* **Problem requirements**
Your output should be the whole listing, identical to the original.

════

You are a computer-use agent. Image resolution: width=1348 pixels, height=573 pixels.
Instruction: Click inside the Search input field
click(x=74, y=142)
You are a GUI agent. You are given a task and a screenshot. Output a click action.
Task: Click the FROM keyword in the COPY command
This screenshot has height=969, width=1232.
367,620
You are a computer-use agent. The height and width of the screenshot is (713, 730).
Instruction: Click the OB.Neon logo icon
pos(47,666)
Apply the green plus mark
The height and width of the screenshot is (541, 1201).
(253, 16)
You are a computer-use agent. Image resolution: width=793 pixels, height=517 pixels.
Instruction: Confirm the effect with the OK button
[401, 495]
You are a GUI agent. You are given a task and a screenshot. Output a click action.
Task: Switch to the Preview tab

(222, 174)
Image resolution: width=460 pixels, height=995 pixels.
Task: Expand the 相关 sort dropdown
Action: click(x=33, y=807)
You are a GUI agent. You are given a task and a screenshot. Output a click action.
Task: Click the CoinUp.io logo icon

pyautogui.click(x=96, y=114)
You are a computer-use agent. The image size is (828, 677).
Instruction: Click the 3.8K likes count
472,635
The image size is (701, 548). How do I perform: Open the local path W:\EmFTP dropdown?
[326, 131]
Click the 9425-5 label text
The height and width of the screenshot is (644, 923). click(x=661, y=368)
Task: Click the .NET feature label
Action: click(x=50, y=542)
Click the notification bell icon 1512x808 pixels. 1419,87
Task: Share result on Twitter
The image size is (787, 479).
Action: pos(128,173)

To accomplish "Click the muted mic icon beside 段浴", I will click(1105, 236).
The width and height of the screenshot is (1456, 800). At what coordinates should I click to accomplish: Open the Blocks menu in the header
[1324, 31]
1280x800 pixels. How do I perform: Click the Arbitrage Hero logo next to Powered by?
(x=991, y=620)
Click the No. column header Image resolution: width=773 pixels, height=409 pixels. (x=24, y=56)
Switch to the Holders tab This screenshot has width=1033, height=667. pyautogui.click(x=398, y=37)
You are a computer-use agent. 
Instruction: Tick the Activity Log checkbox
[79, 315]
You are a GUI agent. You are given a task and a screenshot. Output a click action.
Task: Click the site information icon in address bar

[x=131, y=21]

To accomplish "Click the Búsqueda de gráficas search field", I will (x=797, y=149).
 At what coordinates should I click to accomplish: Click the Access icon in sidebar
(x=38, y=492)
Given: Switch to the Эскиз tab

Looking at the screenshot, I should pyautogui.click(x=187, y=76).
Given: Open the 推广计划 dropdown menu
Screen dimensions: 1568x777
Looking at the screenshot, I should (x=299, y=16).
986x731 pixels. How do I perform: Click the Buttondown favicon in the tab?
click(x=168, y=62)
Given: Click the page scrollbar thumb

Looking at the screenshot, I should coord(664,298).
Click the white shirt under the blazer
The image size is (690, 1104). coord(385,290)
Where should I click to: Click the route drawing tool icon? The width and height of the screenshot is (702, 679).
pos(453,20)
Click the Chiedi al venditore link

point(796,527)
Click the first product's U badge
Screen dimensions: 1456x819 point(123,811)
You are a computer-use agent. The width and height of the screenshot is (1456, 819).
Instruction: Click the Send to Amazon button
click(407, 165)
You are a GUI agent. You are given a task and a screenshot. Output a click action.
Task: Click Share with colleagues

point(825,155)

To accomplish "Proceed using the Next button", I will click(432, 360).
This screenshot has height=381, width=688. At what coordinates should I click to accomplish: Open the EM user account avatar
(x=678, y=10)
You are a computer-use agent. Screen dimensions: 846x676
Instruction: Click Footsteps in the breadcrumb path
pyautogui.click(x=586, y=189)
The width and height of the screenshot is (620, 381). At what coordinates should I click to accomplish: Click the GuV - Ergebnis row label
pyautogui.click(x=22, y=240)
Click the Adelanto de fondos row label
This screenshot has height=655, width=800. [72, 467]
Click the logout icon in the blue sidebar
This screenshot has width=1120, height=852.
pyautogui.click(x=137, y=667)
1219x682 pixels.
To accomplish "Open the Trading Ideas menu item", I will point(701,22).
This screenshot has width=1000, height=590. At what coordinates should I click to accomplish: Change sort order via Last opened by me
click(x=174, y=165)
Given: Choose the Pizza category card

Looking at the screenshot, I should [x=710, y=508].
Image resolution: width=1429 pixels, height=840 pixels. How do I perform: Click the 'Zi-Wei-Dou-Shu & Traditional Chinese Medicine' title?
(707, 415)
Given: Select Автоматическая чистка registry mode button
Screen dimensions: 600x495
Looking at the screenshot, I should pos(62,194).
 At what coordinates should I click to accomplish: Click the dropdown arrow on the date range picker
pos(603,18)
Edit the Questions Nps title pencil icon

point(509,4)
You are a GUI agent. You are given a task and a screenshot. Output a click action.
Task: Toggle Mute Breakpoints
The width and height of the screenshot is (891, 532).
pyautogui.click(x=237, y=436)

════

* **Task response**
You are a computer-use agent. Image resolution: width=1348 pixels, height=573 pixels.
Instruction: Click inside the Search input field
click(x=74, y=142)
You are a GUI agent. You are given a task and a screenshot. Output a click action.
Task: Click the FROM keyword in the COPY command
This screenshot has height=969, width=1232.
367,620
You are a computer-use agent. The height and width of the screenshot is (713, 730).
Instruction: Click the OB.Neon logo icon
pos(47,666)
Apply the green plus mark
The height and width of the screenshot is (541, 1201).
(253, 16)
You are a computer-use agent. Image resolution: width=793 pixels, height=517 pixels.
Instruction: Confirm the effect with the OK button
[401, 495]
You are a GUI agent. You are given a task and a screenshot. Output a click action.
Task: Switch to the Preview tab

(222, 174)
Image resolution: width=460 pixels, height=995 pixels.
Task: Expand the 相关 sort dropdown
Action: click(x=33, y=807)
You are a GUI agent. You are given a task and a screenshot. Output a click action.
Task: Click the CoinUp.io logo icon

pyautogui.click(x=96, y=114)
You are a computer-use agent. The image size is (828, 677).
Instruction: Click the 3.8K likes count
472,635
The image size is (701, 548). How do I perform: Open the local path W:\EmFTP dropdown?
[326, 131]
Click the 9425-5 label text
The height and width of the screenshot is (644, 923). click(x=661, y=368)
Task: Click the .NET feature label
Action: click(x=50, y=542)
Click the notification bell icon 1512x808 pixels. 1419,87
Task: Share result on Twitter
The image size is (787, 479).
Action: pos(128,173)

To accomplish "Click the muted mic icon beside 段浴", I will click(1105, 236).
The width and height of the screenshot is (1456, 800). At what coordinates should I click to accomplish: Open the Blocks menu in the header
[1324, 31]
1280x800 pixels. How do I perform: Click the Arbitrage Hero logo next to Powered by?
(x=991, y=620)
Click the No. column header Image resolution: width=773 pixels, height=409 pixels. (x=24, y=56)
Switch to the Holders tab This screenshot has width=1033, height=667. pyautogui.click(x=398, y=37)
You are a computer-use agent. 
Instruction: Tick the Activity Log checkbox
[79, 315]
You are a GUI agent. You are given a task and a screenshot. Output a click action.
Task: Click the site information icon in address bar

[x=131, y=21]

To accomplish "Click the Búsqueda de gráficas search field", I will (x=797, y=149).
 At what coordinates should I click to accomplish: Click the Access icon in sidebar
(x=38, y=492)
Given: Switch to the Эскиз tab

Looking at the screenshot, I should pyautogui.click(x=187, y=76).
Given: Open the 推广计划 dropdown menu
Screen dimensions: 1568x777
Looking at the screenshot, I should (x=299, y=16).
986x731 pixels. How do I perform: Click the Buttondown favicon in the tab?
click(x=168, y=62)
Given: Click the page scrollbar thumb

Looking at the screenshot, I should coord(664,298).
Click the white shirt under the blazer
The image size is (690, 1104). coord(385,290)
Where should I click to: Click the route drawing tool icon? The width and height of the screenshot is (702, 679).
pos(453,20)
Click the Chiedi al venditore link

point(796,527)
Click the first product's U badge
Screen dimensions: 1456x819 point(123,811)
You are a computer-use agent. The width and height of the screenshot is (1456, 819).
Instruction: Click the Send to Amazon button
click(407, 165)
You are a GUI agent. You are given a task and a screenshot. Output a click action.
Task: Click Share with colleagues

point(825,155)

To accomplish "Proceed using the Next button", I will click(432, 360).
This screenshot has height=381, width=688. At what coordinates should I click to accomplish: Open the EM user account avatar
(x=678, y=10)
You are a computer-use agent. Screen dimensions: 846x676
Instruction: Click Footsteps in the breadcrumb path
pyautogui.click(x=586, y=189)
The width and height of the screenshot is (620, 381). At what coordinates should I click to accomplish: Click the GuV - Ergebnis row label
pyautogui.click(x=22, y=240)
Click the Adelanto de fondos row label
This screenshot has height=655, width=800. [72, 467]
Click the logout icon in the blue sidebar
This screenshot has width=1120, height=852.
pyautogui.click(x=137, y=667)
1219x682 pixels.
To accomplish "Open the Trading Ideas menu item", I will point(701,22).
This screenshot has width=1000, height=590. At what coordinates should I click to accomplish: Change sort order via Last opened by me
click(x=174, y=165)
Given: Choose the Pizza category card

Looking at the screenshot, I should [x=710, y=508].
Image resolution: width=1429 pixels, height=840 pixels. How do I perform: Click the 'Zi-Wei-Dou-Shu & Traditional Chinese Medicine' title?
(707, 415)
Given: Select Автоматическая чистка registry mode button
Screen dimensions: 600x495
Looking at the screenshot, I should pos(62,194).
 At what coordinates should I click to accomplish: Click the dropdown arrow on the date range picker
pos(603,18)
Edit the Questions Nps title pencil icon

point(509,4)
You are a GUI agent. You are given a task and a screenshot. Output a click action.
Task: Toggle Mute Breakpoints
The width and height of the screenshot is (891, 532).
pyautogui.click(x=237, y=436)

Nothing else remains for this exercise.